Et en passant, la nature fait bien les choses: pour compenser, Bébé n'a pas une, mais deux jolies fossettes!

***

Dans un registre plus léger, voici la fois où j’ai le plus ri après-coup de la réaction de quelqu’un à l’hémangiome de Bébé :

La commis aux desserts du IGA : Hon, le beau ti-bé -- Mon doux!!! Qu’est-ce qu’elle a sur le front!?

Moi : Un hémangiome. Ce n’est pas gra…

La commis : Ah oui!!! C’est l’affaire qui grossit, là, qui grossit, grossit, pis un moment donné, ça PÈTE pis y’a plein de sang partout?!

On voit à son air émerveillé qu’elle serait totalement d’accord pour que ça se passe ici et maintenant.

Moi : Non, non. Ça va se résorber tout seul d’ici quelques années.

La commis : Aaaah.

Elle est extrêmement déçue. Je crois que j’ai, comment dire, pété la mauvaise balloune.

***

Répertoire des répliques que mon frère, ma sœur, Père indigne et moi avons inventées pour répondre à la question classique « Mon doux!!! Qu’est-ce qu’elle a sur le front!? » :

« Un piton On/Off. » (I wish.)

« Quand on dit qu’il ne faut pas prendre de drogue pendant la grossesse, c’est vrai. »

« J’aurais pas dû jouer aux auto-tamponneuses quand j’étais enceinte de huit mois. »

« Son cerveau fonctionne à l’énergie solaire; ça, c’est l’unité de recharge. » Ou encore : « Il n’y avait pas assez de place pour son cerveau dans sa boîte cranienne. »

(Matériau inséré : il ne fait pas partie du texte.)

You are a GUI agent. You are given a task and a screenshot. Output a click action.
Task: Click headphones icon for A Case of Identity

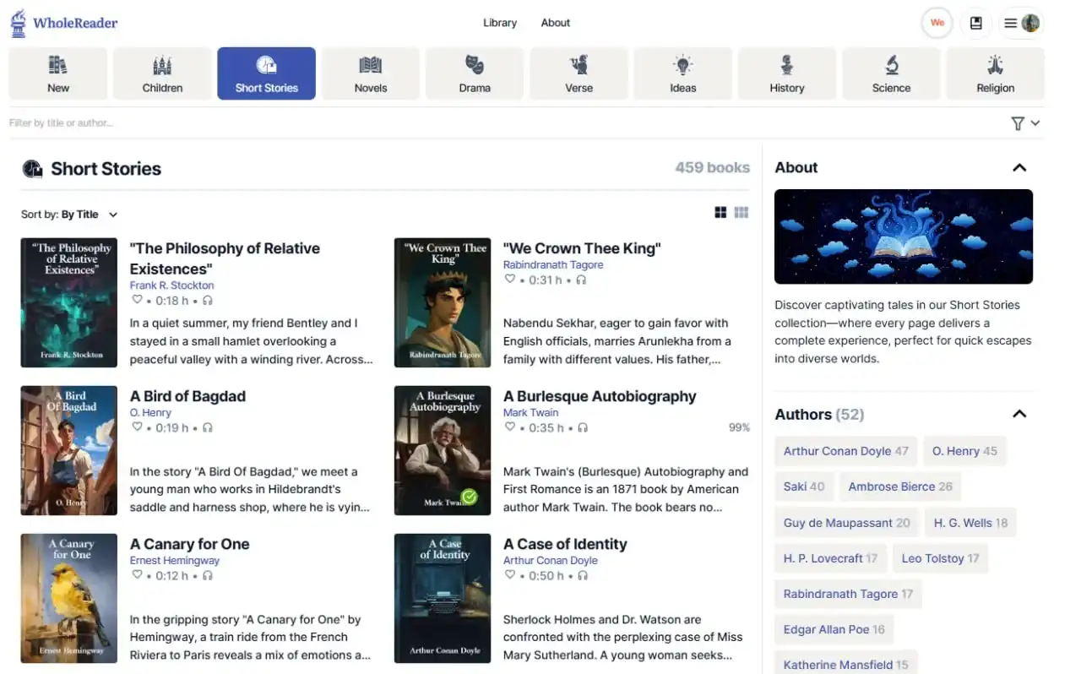click(x=581, y=575)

« C’est une piqûre d’insecte. Pensez-vous que je devrais consulter? »

« Ça va grossir constamment. Dans un mois, elle sera aveugle. Dans quatre, à l’article de la mort. Mais vous pouvez lui faire des gagagougous. Pendant qu’il est encore temps. »

Ma réplique préférée : « Hon, mon Dieu!!! Quessé ça?!? J’avais jamais remarqué! »

***

L'hémangiome, item à la mode:


Fille Aînée, regardant des photos d'elle quand elle était petite: "Mais... il est où mon point rouge?"

Ma nièce, regardant sa soeur nouvelle-née: "Mais... il est où son point rouge?"

***

Bon, c’est pas tout ça, allez en paix, vous avez du travail à faire.

Mais souvenez-vous : si vous voyez un hémangiome avec un bébé en dessous, n’hésitez pas à lui faire une double belle façon (au bébé, pas au bobo) : ses parents vous en seront reconnaissants.